## start GIVEN DATA
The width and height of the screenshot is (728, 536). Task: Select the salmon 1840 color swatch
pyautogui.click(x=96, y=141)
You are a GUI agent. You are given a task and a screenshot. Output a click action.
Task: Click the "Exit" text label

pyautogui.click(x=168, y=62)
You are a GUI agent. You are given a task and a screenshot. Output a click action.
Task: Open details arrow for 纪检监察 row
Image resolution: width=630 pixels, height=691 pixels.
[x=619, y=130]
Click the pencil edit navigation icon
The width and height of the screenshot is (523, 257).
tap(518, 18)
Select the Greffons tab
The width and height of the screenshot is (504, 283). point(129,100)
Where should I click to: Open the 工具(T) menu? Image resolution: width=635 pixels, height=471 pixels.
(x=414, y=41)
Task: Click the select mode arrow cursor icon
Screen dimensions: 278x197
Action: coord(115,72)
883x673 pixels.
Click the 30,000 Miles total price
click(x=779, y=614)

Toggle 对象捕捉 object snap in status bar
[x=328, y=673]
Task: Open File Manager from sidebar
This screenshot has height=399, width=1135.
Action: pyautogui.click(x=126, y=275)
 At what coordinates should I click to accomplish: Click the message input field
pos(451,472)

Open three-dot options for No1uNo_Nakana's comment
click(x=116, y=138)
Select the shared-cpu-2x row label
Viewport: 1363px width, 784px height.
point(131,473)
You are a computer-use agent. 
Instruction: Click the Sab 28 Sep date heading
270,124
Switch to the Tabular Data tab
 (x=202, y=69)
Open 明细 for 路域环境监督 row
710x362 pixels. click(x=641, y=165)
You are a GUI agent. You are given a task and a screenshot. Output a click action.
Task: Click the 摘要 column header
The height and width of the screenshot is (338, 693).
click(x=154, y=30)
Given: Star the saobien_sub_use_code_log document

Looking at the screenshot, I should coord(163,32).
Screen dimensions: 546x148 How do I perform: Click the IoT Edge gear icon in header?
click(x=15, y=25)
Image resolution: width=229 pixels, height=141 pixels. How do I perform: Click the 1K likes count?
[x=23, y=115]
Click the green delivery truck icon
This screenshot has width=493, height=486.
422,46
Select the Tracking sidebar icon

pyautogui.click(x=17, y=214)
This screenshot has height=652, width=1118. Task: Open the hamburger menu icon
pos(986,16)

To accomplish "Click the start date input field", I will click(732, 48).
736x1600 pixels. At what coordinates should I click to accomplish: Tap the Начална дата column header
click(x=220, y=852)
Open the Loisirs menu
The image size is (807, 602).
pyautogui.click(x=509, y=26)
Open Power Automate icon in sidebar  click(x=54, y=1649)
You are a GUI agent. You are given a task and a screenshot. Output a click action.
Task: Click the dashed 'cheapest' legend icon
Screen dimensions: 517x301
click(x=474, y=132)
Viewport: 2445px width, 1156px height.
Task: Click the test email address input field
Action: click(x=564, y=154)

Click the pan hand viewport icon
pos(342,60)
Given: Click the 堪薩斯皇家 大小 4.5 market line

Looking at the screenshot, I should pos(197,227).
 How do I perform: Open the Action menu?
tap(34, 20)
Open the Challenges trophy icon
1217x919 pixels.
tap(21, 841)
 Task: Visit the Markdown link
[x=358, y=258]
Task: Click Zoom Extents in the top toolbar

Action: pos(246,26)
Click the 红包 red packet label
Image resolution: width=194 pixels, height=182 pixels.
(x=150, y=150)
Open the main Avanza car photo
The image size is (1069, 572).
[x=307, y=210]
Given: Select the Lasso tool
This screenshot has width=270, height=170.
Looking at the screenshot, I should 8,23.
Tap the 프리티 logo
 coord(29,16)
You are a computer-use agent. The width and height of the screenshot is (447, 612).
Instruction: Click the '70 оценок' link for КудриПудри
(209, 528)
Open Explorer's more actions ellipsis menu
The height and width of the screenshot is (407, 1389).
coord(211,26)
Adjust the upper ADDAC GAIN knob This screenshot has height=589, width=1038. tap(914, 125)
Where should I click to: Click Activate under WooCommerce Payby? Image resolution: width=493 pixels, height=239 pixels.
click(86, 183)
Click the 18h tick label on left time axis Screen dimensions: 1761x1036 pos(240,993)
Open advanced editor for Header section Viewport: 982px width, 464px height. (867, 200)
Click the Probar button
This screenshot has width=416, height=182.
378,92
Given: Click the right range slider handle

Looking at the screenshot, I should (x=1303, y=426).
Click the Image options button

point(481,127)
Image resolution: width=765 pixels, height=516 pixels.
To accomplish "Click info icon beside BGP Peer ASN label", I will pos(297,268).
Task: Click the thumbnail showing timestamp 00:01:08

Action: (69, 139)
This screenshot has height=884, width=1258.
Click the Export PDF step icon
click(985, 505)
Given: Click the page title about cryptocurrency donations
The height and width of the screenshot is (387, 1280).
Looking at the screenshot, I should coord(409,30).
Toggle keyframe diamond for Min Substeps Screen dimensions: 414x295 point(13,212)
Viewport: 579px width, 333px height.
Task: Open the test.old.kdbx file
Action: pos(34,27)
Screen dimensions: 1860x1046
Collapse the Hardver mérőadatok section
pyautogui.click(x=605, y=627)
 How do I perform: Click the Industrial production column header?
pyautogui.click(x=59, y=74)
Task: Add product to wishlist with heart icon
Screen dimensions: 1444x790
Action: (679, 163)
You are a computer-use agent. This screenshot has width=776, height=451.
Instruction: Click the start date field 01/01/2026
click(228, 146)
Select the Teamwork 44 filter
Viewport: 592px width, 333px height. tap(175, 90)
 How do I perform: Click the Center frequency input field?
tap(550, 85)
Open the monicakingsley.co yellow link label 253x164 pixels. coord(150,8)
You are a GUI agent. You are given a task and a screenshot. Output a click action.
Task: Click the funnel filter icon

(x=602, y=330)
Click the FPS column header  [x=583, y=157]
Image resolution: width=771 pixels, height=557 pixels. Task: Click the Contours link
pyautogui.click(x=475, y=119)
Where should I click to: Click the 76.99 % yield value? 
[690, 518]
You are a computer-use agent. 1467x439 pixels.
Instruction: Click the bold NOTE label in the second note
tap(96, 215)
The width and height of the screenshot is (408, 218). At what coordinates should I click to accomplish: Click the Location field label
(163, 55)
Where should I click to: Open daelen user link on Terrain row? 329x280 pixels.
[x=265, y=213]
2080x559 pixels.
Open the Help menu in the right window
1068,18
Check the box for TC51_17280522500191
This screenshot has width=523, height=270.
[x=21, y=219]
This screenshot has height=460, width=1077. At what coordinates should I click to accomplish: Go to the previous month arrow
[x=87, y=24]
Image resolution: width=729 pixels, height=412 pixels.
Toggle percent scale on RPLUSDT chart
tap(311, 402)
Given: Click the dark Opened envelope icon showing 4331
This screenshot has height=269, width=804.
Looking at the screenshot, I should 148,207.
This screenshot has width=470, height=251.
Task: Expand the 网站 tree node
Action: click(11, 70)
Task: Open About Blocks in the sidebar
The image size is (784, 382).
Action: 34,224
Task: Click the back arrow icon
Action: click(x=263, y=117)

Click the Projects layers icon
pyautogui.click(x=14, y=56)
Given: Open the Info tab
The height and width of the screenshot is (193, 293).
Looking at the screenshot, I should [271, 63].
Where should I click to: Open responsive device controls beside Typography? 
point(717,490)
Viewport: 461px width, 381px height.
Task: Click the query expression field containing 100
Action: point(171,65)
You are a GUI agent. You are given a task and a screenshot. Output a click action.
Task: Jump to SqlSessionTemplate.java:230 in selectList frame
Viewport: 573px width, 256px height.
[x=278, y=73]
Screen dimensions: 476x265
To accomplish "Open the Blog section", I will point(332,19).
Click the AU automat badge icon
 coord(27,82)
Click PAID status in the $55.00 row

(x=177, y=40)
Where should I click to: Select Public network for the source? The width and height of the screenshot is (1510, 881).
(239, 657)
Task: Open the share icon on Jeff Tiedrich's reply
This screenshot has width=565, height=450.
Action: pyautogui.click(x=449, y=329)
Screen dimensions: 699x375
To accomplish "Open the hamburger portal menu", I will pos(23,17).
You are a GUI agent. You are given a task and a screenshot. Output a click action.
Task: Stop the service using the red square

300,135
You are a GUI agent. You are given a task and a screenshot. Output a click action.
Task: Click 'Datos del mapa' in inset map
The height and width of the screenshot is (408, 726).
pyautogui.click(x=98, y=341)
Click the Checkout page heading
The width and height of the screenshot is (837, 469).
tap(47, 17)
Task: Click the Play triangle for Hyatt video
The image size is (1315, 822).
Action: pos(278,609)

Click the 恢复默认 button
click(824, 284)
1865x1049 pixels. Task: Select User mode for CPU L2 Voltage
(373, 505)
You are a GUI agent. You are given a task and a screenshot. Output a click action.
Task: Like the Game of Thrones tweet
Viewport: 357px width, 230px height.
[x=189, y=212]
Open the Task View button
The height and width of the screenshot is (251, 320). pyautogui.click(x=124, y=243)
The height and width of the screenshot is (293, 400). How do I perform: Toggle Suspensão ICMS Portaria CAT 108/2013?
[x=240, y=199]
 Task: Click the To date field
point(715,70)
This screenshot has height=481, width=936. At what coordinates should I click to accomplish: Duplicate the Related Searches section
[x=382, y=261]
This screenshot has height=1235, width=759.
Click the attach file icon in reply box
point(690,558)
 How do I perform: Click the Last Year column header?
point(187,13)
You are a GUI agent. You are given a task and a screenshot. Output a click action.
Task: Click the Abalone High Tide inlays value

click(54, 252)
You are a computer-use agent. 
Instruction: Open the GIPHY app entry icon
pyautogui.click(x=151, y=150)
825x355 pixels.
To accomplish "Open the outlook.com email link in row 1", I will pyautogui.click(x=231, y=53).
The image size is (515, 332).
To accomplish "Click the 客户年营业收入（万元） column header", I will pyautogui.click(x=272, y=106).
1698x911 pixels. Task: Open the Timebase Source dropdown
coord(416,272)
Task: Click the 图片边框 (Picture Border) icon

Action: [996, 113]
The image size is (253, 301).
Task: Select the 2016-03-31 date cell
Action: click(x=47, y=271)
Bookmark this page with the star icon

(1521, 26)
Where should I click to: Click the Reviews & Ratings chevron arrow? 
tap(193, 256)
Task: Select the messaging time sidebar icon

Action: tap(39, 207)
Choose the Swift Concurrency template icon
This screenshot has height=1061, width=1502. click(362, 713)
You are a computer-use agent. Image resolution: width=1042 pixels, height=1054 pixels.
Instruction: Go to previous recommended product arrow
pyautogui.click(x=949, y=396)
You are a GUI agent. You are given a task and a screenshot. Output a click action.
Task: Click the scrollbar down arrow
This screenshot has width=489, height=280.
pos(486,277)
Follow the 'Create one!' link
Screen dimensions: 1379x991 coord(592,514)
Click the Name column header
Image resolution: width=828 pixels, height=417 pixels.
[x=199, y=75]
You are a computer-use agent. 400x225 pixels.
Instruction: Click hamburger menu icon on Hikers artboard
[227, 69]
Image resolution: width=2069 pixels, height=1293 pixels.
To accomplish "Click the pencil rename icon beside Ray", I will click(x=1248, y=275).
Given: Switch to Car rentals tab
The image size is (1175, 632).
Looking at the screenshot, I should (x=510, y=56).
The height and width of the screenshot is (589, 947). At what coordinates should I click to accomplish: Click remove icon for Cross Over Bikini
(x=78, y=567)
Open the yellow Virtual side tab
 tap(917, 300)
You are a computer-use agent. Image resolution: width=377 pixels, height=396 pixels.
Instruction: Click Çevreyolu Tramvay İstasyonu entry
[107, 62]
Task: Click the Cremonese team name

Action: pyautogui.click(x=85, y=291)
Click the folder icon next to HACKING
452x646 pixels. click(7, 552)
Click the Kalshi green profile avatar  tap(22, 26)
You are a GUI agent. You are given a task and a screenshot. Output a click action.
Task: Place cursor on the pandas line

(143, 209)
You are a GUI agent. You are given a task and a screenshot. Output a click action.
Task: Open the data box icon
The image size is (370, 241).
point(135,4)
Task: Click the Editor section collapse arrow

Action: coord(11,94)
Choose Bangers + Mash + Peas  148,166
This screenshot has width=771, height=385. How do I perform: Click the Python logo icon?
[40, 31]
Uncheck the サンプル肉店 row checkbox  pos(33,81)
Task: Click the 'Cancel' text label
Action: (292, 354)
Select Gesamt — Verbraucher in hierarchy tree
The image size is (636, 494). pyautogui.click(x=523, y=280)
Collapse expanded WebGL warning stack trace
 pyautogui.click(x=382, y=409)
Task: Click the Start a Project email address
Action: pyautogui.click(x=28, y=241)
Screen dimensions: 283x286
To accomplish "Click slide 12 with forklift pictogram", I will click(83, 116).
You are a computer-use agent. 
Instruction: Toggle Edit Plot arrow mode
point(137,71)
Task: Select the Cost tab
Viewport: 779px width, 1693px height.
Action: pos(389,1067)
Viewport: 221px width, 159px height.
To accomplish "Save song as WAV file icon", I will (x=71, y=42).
## end GIVEN DATA
> **WHAT IS REQUIRED**
Return every line of the listing above that contains the string "input", matching case exactly.

> **RESULT**
 At what coordinates should I click to accomplish: Click the message input field
To accomplish "Click the start date input field", I will click(732, 48).
Task: Click the test email address input field
 How do I perform: Click the Center frequency input field?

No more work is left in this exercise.